I feel like such a fool buying all those shares $20.02, $11.70, $6.25, $4.65, $6.95, and $8! OK - I was a fool buying in at $20.02! And I have to tell you there were many days I felt foolish holding on when the stock was around $3, but I believed AMD would make a good recovery in line with the next semiconductor upturn. So far, it looks like it is paying off. I think a good strategy is buy, buy, buy when there is lots of doom and gloom on the boards as long as you believe in a recovery, and sell, sell, sell when the biggest bears give in and go bullish. So the bears do serve some purpose here. :)
HailMary
That calls for a vote! Anyone else here see wbmw as a basher?
Basher - no. Pessimist - yes. I think just the other day wbmw was writing puts on the stock, so that speaks of how he really feels (somewhat bullish), regardless of lots of pessimistic posts that point to the contrary.
Nothing personal, but I think both of you have been off base on AMD and Intel predictions. I'm more in line with your thoughts about AMD stock doing very well though.

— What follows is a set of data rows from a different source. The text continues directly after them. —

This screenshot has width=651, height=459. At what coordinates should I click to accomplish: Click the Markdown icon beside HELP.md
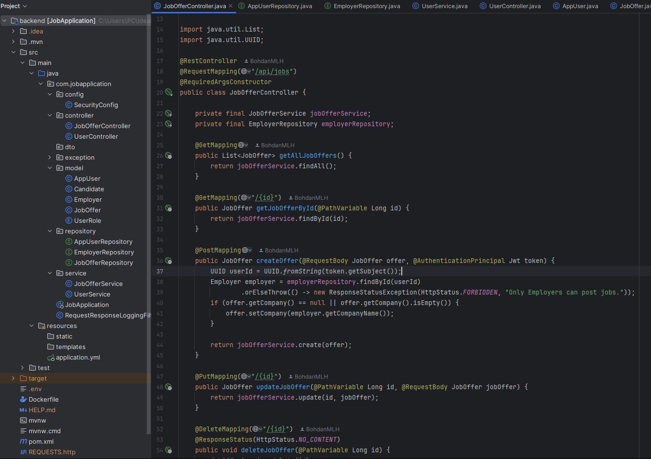coord(22,410)

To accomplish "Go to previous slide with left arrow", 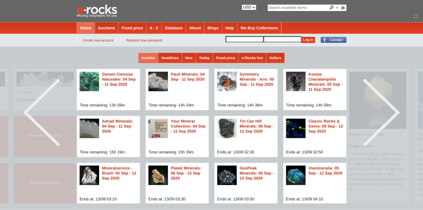I will pyautogui.click(x=42, y=113).
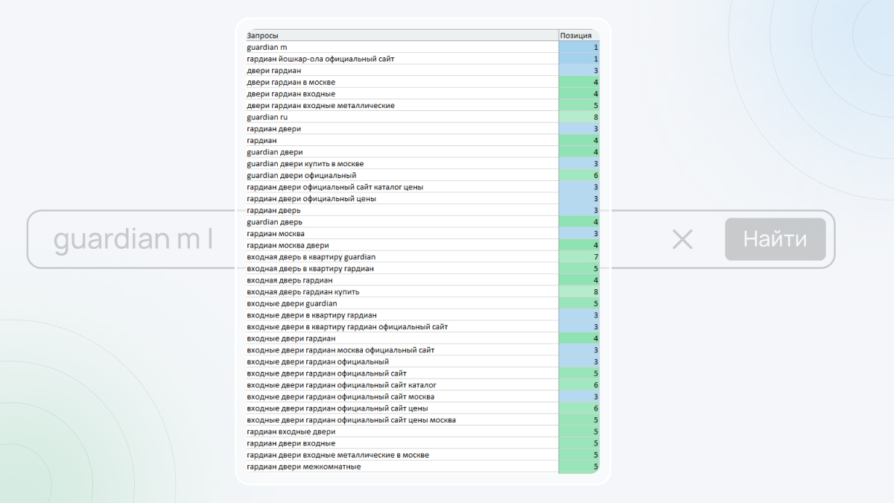This screenshot has height=503, width=894.
Task: Click the 'guardian m' query cell
Action: 402,47
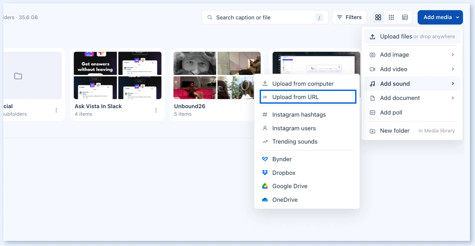Select Upload from URL
Screen dimensions: 475x246
click(x=308, y=97)
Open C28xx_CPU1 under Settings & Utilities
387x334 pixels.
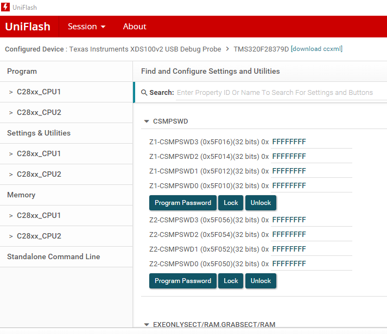pos(39,153)
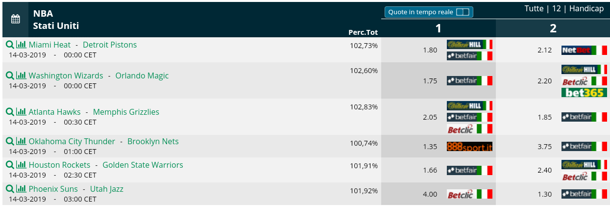Click magnifier icon for Miami Heat match

[x=9, y=45]
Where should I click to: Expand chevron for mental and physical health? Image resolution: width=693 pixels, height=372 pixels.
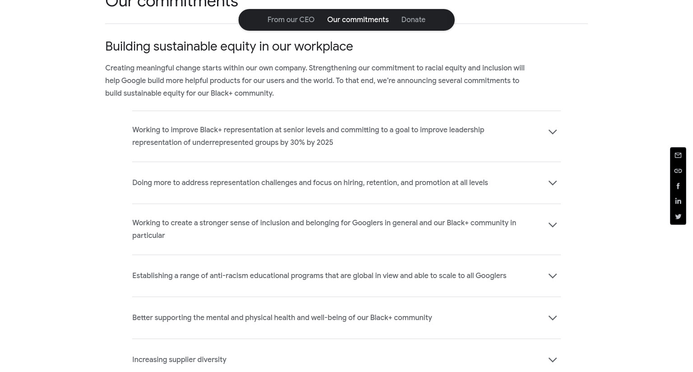(553, 318)
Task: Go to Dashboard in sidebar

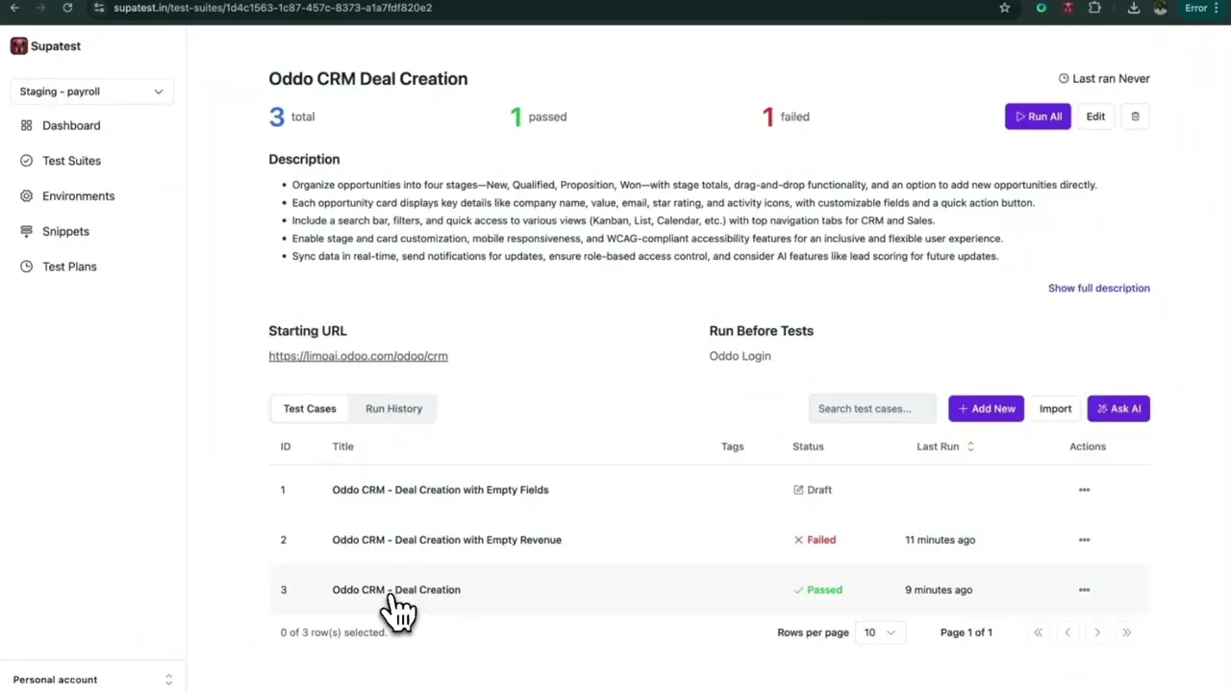Action: coord(71,125)
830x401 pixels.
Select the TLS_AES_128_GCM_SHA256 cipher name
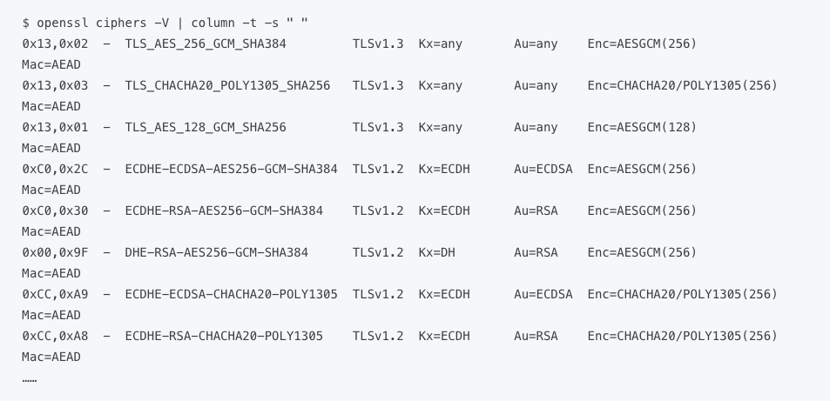coord(206,127)
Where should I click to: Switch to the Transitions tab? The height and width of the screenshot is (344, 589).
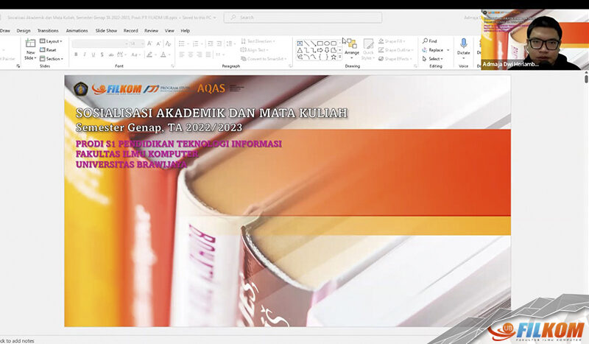point(48,31)
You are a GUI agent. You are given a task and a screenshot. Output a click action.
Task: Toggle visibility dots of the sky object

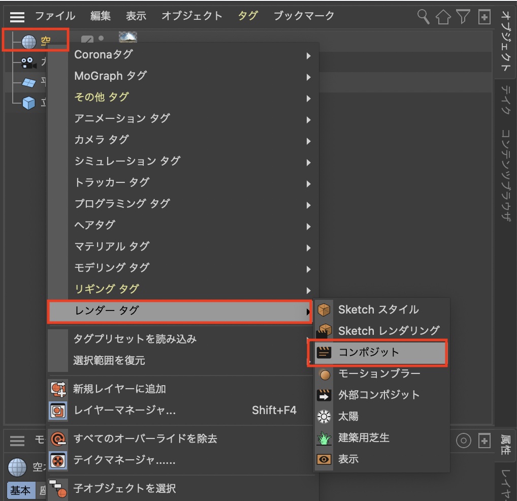coord(101,38)
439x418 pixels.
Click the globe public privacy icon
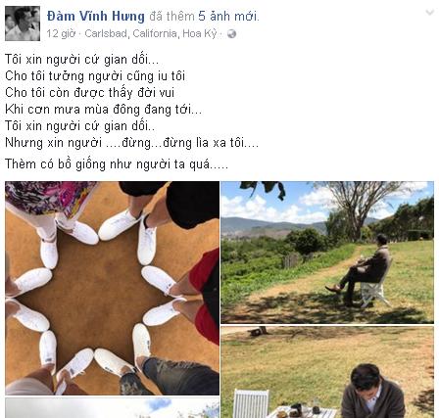(231, 33)
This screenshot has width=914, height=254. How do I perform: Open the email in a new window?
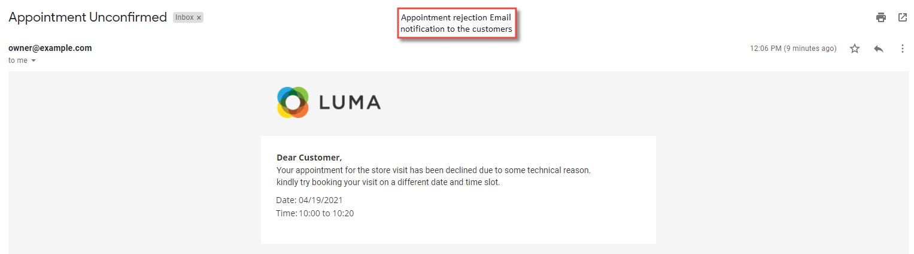tap(903, 17)
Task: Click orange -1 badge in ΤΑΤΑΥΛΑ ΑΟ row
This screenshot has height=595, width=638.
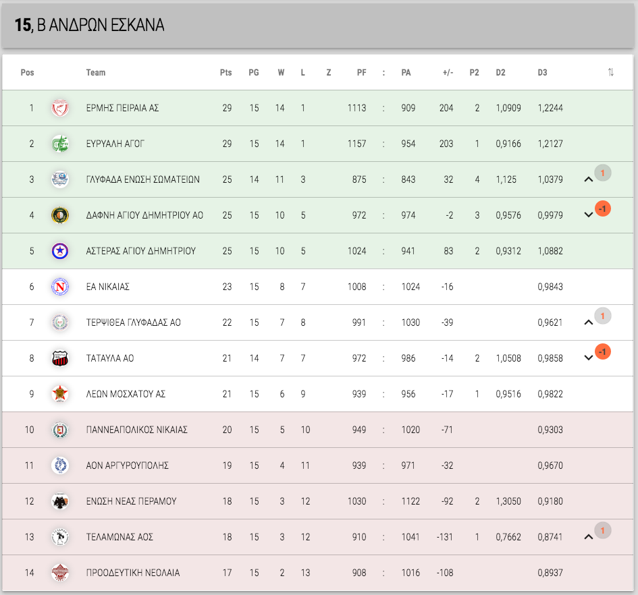Action: (x=603, y=351)
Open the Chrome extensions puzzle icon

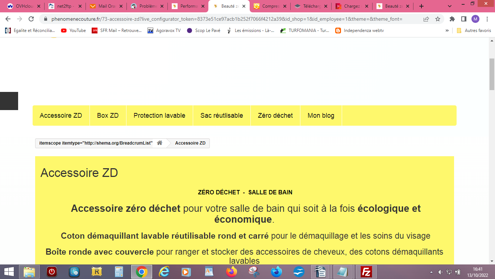tap(452, 19)
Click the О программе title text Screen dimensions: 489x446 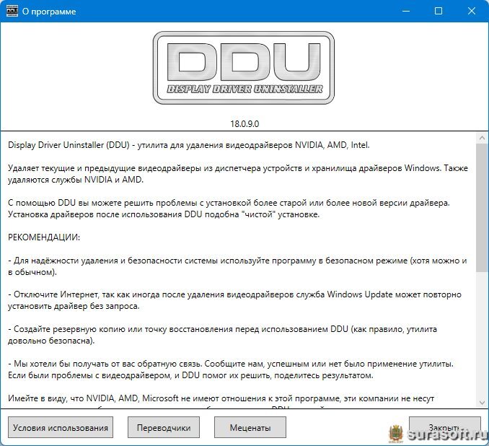(x=49, y=12)
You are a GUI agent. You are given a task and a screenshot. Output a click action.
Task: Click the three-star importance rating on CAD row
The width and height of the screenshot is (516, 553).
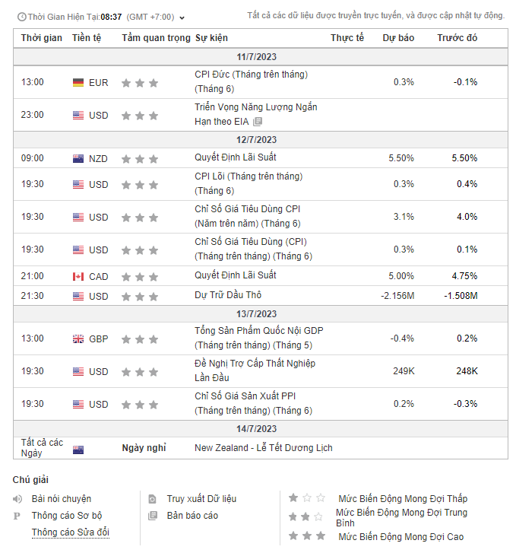click(140, 277)
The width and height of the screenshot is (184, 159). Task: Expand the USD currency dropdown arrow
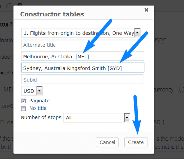click(x=40, y=91)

My prediction is Intel will have a small comeback once they get 90nm rolling next year, but AMD will have gained enough momentum to have good success with Opteron and A64. It is too early to declare a blind victory for either side here. I'll bail on my AMD investment at anytime if it looks like Intel has regained the upper hand. Don't get too wrapped up in the war and forget to take some profits.
HailMary
more than one partner
Thanks. Glad to hear that. I'm sure this is weighing on the stock. I myself am concerned, although the news so far looks like they are getting a great deal. I'll stick tight for now...
HailMary
So it looks to me like AMD is going to go in on this fab alone? If that is the case, I think this is good news long term, but short term this may be a cause of uncertainty. I think analysts and investors are going to see this as a risky move, even if it is the right one. I sure hope it doesn't test my $16 stop out. I guess if it does I'll get out and look for a new reentry point. Eagerly anticipating more details on thursday...
HailMary
HailMary, hat's off to a great strategy! :)
Don't congratulate me yet! I've learned never to celebrate until I have actually exited a position based on what I said I was going to do. I'll see if I have the discipline to sell everything if it takes a dive to 16. I'm hoping I don't have to test this. I would much rather test my upper end $25 exit point.
HailMary
It is not real clear to me whether or not the disk subsystems are necessarily equal here. Not all 15K scsi drives are created equal, and not all controllers perform the same either. They obviously cut some corners here to get the storage cost down. It would be nice if we could see a system from the same vendor with the exact same configuration except for the processor/MB combo. That would give us some real data for comparison. Too bad we'll probably never see this. Someone else pointed out the Opteron in that system is only an 844, which is now 2 models below AMD's top model 848. 2.8Ghz is still the top Xeon for a 4P configuration, right? I'm not trying to bash them. I know Intel has plans here to vastly improve its lineup with Prescott based servers. I do wonder how AMD is going to stack up in this area next year. I don't expect Intel to snooze forever.
HailMary
I just wrote a bunch of Dec 18 puts (for $1.40), which is aggressive for me as I usually go for the ones that are way out of the money. I'm now short Nov 14s, Dec 17s, and Dec 18s. I'll gladly keep any shares I am assigned. I'm keeping the proceeds as cash for now, but I'm eyeing April calls (I already have lots of Jan 15 calls). I consider myself fully loaded now. I was originally planning to sell around this timeframe (or at least stop writing puts), but I have become more bullish these last few weeks. I'll have to come up with some exit strategies now just in case things don't go my way. I'll probably just close all my AMD positions if the stock heads below $16, which would signal to me a change in momentum. I would take a loss on my latest transactions, but I would be well up overall on my previous stock assignments (average price around $9) and Jan 15 calls (average price around $.85).